Zanim wójt Tarłowa Tomasz Kamiński, wykreślił znak krzyża i złożył pocałunek na dożynkowym chlebie, okazały bochen wypieczony z mąki z tegorocznych zbóż, został poświęcony podczas polowej mszy świętej odprawionej na stadionie w Wólce Tarłowskiej. Kapłani podczas nabożeństwa dziękowali rolnikom ale także Panu Bogu.
Po nabożeństwie miała miejsce niezwykła, widowiskowa część obrzędowa, podczas której starostowie święta plonów przekazali chleb na ręce wójta Tomasza Kamińskiego i przewodniczącego rady gminy Janusza Gieza, a ci poczęstowali nim uczestników dożynek.
Pod wrażeniem widowiska był starosta opatowski Tomasz Staniek, nazywając dożynki festiwalem kultury ludowej.
Główne role w tym festiwalu pełnili Szymon Frączek z Cegielni i Paulina Stańczyk z Brzozowej. Starostowie przyznali, że bycie gospodarzami święta, to trudna, ale dająca wiele satysfakcji funkcja.

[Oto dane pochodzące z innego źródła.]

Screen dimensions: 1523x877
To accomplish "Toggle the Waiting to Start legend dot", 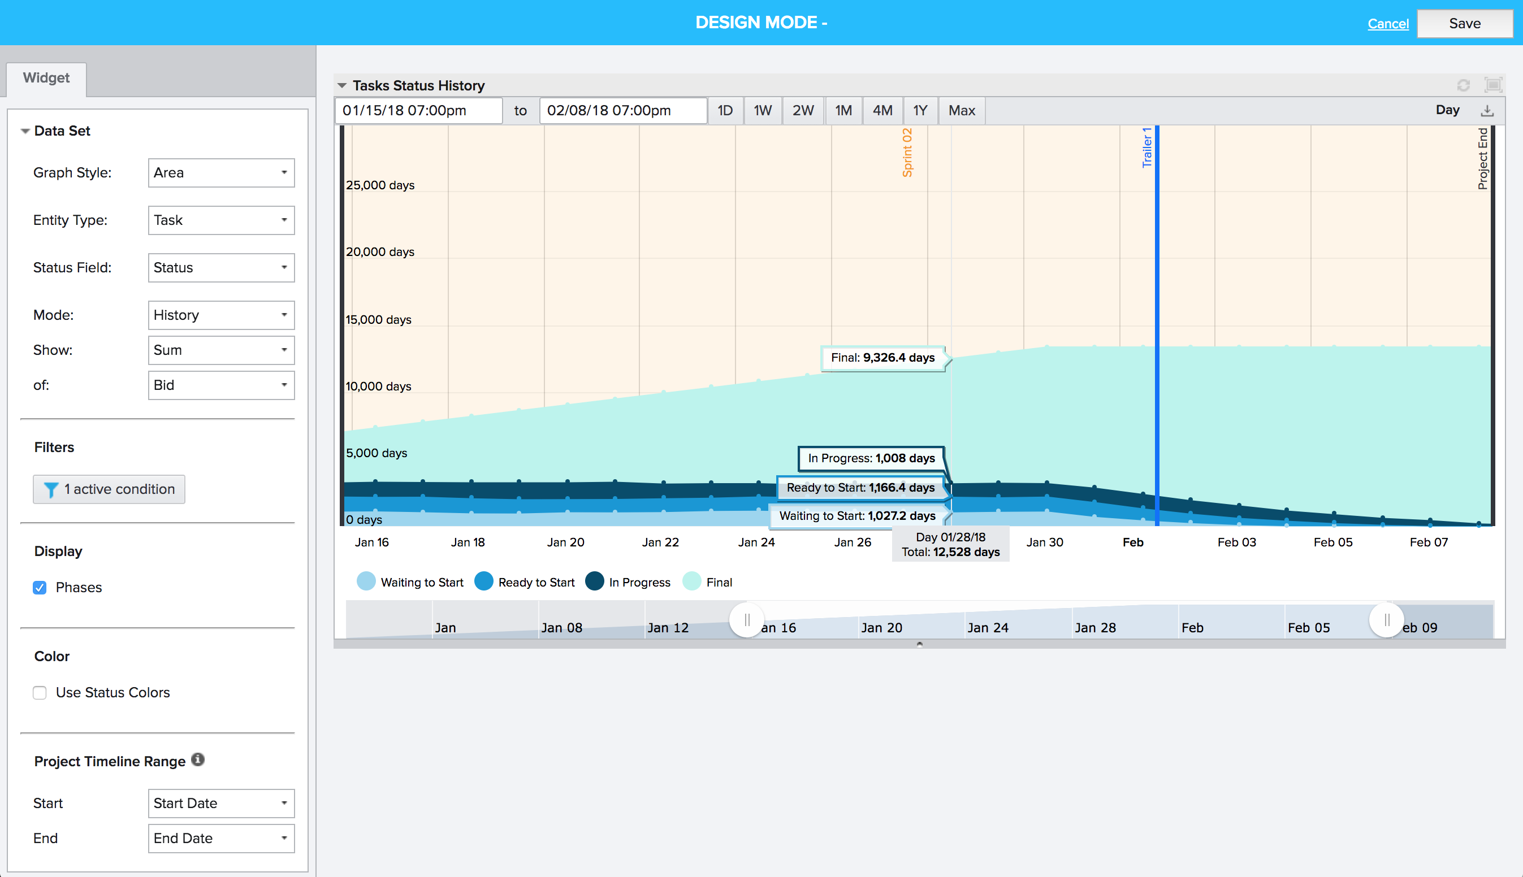I will pyautogui.click(x=366, y=582).
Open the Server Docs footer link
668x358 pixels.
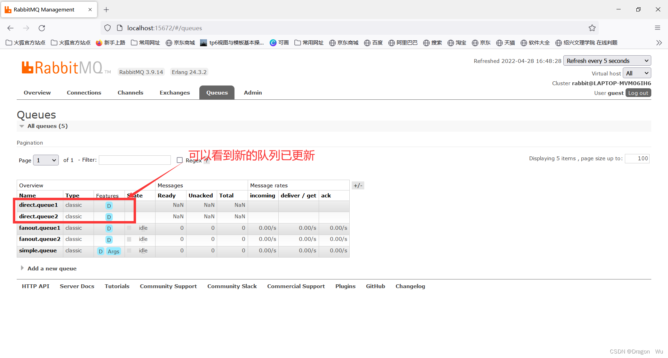[x=77, y=286]
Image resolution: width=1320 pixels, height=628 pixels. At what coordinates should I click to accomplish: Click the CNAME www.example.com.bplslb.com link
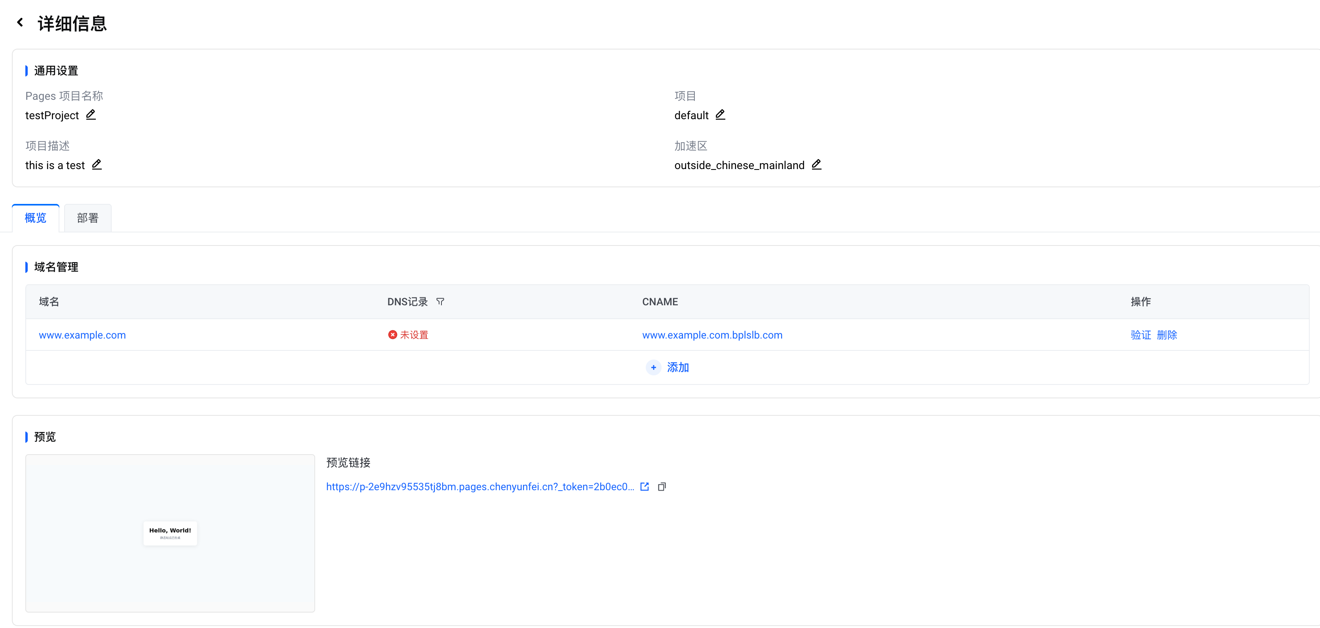pos(712,335)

Dożynki to także dobry czas i miejsce na oceny i podsumowania.
Za ciężką pracę dziękowali rolnikom parlamentarzyści i samorządowcy.
Nośnikami tradycji polskiej są koła gospodyń, które na dożynki przygotowały misternie uwite wieńce.
Integracja, dobra zabawa, odpoczynek to oprócz podziękowań rolnikom cele i zadania rolniczego święta.
Nie mniej okazale wypadła część artystyczna tarłowskiego święta plonów.